- [Task prompt]
In the entries below, find the line with "Instruction: Open the Billing page" and the line with "Task: Switch to Page Break Preview". Reproduce those two lines and every line between them exactly, and nothing more.

- [Records for the task]
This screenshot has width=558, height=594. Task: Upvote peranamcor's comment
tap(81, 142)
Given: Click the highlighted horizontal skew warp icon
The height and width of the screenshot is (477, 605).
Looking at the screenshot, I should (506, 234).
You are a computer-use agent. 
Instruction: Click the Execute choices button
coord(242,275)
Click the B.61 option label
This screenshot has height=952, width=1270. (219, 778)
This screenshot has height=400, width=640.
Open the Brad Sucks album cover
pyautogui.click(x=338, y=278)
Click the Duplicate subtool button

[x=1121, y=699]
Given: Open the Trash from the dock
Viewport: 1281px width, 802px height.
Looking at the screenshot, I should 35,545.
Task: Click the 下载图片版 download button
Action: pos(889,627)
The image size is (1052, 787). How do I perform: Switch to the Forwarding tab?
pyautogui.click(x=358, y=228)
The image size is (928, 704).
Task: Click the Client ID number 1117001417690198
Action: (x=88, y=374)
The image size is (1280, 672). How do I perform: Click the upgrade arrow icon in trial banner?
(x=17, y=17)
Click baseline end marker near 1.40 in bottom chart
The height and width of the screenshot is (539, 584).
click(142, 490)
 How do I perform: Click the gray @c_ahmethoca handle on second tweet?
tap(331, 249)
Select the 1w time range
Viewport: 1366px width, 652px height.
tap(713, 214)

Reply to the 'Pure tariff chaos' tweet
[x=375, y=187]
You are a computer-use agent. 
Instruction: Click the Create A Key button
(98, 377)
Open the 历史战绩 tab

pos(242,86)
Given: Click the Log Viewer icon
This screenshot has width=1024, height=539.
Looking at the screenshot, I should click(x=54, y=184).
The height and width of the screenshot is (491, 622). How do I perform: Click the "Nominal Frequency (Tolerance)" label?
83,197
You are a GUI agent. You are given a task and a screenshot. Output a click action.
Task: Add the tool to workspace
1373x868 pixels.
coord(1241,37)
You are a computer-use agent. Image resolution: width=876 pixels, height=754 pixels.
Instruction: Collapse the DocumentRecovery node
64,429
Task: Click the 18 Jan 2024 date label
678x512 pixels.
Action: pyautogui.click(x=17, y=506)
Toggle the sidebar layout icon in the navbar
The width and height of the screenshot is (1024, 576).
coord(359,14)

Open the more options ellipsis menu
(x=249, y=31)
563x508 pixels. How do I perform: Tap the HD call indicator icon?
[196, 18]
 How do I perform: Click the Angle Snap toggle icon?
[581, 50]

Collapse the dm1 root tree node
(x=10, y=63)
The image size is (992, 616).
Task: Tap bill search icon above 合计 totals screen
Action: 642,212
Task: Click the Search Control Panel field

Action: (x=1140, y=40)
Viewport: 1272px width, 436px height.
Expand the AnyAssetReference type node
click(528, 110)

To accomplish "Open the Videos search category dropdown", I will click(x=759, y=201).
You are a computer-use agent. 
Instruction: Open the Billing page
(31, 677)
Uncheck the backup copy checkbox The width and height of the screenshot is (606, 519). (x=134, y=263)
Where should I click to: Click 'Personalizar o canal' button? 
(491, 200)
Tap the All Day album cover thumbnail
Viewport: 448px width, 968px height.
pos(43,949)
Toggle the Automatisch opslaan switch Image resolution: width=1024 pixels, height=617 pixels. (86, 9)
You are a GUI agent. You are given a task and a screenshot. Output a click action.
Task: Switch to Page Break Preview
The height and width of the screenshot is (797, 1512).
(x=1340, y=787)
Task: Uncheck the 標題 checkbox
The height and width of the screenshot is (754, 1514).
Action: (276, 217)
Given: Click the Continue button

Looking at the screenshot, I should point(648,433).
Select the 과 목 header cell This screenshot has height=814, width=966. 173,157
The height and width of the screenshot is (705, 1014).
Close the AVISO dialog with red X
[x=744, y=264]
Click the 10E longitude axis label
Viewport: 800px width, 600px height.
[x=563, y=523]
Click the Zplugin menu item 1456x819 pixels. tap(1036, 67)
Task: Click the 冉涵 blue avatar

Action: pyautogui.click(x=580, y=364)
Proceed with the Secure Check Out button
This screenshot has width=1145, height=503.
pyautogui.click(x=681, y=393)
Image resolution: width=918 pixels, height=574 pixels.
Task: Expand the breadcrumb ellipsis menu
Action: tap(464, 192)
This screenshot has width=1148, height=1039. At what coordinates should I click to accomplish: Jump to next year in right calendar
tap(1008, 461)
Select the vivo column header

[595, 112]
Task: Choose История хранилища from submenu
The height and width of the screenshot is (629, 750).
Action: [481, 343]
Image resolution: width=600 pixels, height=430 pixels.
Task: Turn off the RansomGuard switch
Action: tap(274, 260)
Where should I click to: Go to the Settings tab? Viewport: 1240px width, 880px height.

- [Solved problem]
Instruction: Open the Billing page
(31, 677)
Uncheck the backup copy checkbox The width and height of the screenshot is (606, 519). (x=134, y=263)
Where should I click to: Click 'Personalizar o canal' button? 
(491, 200)
Tap the All Day album cover thumbnail
Viewport: 448px width, 968px height.
pos(43,949)
Toggle the Automatisch opslaan switch Image resolution: width=1024 pixels, height=617 pixels. (86, 9)
You are a GUI agent. You are given a task and a screenshot. Output a click action.
Task: Switch to Page Break Preview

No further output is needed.